Australian couples desperate for children now make up one of the largest surrogacy markets internationally and India is their country of choice.
An Australian study has now found that hetrosexual couples have overtaken gay men as the biggest users of the service. Often these hetrosexual couples have been through several unsuccessful IVF attempts before turning to overseas surrogates to become parents.
Commercial surrogacy - when a woman is paid to carry a couple's child - is illegal in NSW and other states however this isn't stopping the tidal wave of Australian couples hiring overseas women to carry their babies to term.
The number of citizenship requests for children born in India has risen sharply, by more than 300 per cent over the past year.
So what's the big deal? If Australian couples want to have children but can't for whatever reason, why shouldn't we support them in any way they choose?
Because commercial surrogacy isn't properly regulated and as a result it's feared poor Indian women are being taken advantage of. Some of the women used for surrogacy are uneducated and don't understand their rights throughout the process.
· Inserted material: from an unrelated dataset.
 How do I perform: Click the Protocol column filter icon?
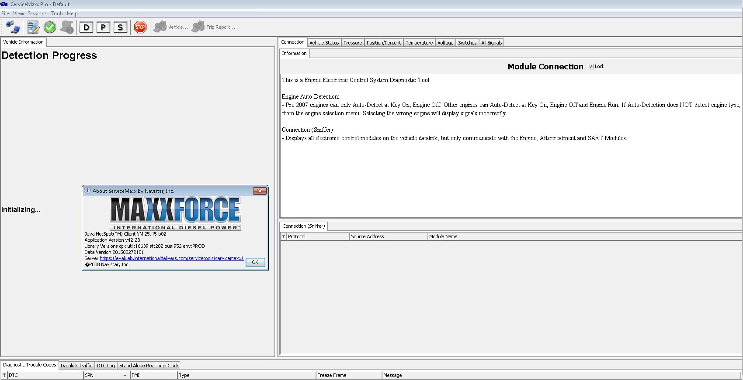tap(284, 236)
Earlier this year a gay couple were forced to defend their commercial surrogacy arrangement after it was found the Indian surrogate they hired was deaf and blind. The couple had to return to India to prove to authorities the woman understood the arrangement she was entering.
Majority of the time it is well worth the surrogates while and they are more than willing to do it. But this doesn't protect those women who don't understand the arrangement fully and what about the rights of the Australian couple? What legal recourse do they have if the woman ultimately decides not to hand over the child?